I hear what Mr. Kehoe is saying. To be fair to Dublin City Council; it is really good. To be fair to the Department; it has provided unprecedented funding in the last couple of years for urban regeneration and the public domain. We will see an awful lot more of it, but in the meantime there are all of these vacant properties. Mountjoy Square is the finest, most perfect Georgian square in the country, yet there is an amount of vacancy on that square. It is not just in the last couple of weeks, that is the case for months and years. That is also the case right across the city. In terms of the application of this at the street level, it is fine if have got small units, but what we need is an adaptation of vacant commercial spaces at scale. It has been done in Dublin before. Croke Park is probably someplace that the witnesses visit. There is an old distillery building on Jones' Road. In Shandon in Phibsboro there is the old Shandon mills. To be fair, Tuath did a great job out in Park West, which was again funded by the Department, so it can be done. In Brooklyn, in New York city, DUMBO was a zone just under the Brooklyn Bridge. The name is an acronym for Down Under the Manhattan Bridge Overpass. Over a period of 20 years they took what was an area completely filled with warehouses and it is now among the most expensive residential areas in all of the United States. I do not suggest we need that, but my ambition and vision would be for us to take the vacant commercial units that are at scale. I refer to the older office blocks that will need to be brought up to a higher standard. That would be a really good use of State and public fund investment for the affordable and cost rental area. It would meet a social and economic need in the city but it would also do it in a way that is sustainable from the perspective of the public purse. If they are long-term affordable cost rental they will remain available into the future and they will meet the needs of the key workers: the teachers, the nurses, the gardaí, the artists, the entrepreneurs - people who are earning just above the social housing income limit.

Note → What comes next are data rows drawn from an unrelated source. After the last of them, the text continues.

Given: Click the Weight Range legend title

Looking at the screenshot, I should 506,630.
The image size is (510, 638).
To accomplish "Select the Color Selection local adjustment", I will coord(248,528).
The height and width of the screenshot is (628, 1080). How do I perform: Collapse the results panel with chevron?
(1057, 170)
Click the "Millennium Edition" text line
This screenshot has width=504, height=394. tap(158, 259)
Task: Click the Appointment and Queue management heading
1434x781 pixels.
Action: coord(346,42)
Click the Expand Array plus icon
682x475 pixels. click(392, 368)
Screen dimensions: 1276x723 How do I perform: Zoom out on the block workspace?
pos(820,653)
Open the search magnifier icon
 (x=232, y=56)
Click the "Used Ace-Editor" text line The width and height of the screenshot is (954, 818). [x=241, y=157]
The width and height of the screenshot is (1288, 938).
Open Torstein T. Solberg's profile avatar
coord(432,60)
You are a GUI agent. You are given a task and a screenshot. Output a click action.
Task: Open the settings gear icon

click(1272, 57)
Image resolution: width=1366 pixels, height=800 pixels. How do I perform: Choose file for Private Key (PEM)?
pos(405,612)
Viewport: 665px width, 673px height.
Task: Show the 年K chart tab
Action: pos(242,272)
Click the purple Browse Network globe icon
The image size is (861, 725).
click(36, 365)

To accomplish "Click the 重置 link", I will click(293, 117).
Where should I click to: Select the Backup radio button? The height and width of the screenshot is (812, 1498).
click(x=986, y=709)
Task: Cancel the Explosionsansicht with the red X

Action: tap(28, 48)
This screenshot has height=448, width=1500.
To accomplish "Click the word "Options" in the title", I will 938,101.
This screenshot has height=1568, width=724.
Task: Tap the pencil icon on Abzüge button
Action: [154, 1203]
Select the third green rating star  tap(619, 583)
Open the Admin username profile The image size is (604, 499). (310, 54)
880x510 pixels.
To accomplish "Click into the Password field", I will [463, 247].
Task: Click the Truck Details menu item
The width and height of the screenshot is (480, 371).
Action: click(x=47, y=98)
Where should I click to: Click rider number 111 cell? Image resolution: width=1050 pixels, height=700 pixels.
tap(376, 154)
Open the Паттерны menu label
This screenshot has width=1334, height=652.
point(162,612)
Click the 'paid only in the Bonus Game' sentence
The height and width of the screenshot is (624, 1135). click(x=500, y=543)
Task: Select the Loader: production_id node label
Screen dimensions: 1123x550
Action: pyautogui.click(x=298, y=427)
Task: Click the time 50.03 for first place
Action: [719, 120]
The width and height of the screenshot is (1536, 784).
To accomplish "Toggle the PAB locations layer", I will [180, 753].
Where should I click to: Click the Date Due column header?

My ask is to urge the Department and the CCMA to work with Dublin City Council to put together an accelerated plan for the city. There is much great work going on, but I think the stats Ms Timmons gave earlier about the 1,500 applications for the vacant property grant kind of says it all. That is a huge number of applications within a very short period of time.
I fully understand why the Department cannot yet report on the completions, because each property is individual. Each property will take an amount of time, and the grant is only paid when the work is done. If it was easy, it would have been done overnight. I am absolutely confident that as the reports come out on a quarterly basis, the numbers are going to be strong and they are going to continue to grow. I am fairly certain the local authorities and the Department will exhaust that fund. It is great, but in the city we need it at a bigger scale. The grants for vacant and derelict properties can be used - I know the Department adjusted the scheme to allow for the inclusion of a second property if it is for rental purposes – but what we actually need is a similar type of intervention to what we do to provide affordable housing in the city, namely, a subvention to allow for affordable cost rental to be delivered through the adaptation and reuse of the vacant commercial spaces. The rate of vacant commercial space in the city is about 15%, so there are a lot of properties there. It should specifically be for affordable housing, ideally affordable cost rental and affordable purchase.
I ask the CCMA and the Department to work together to try to bring forward an accelerated plan for the city. We desperately need it.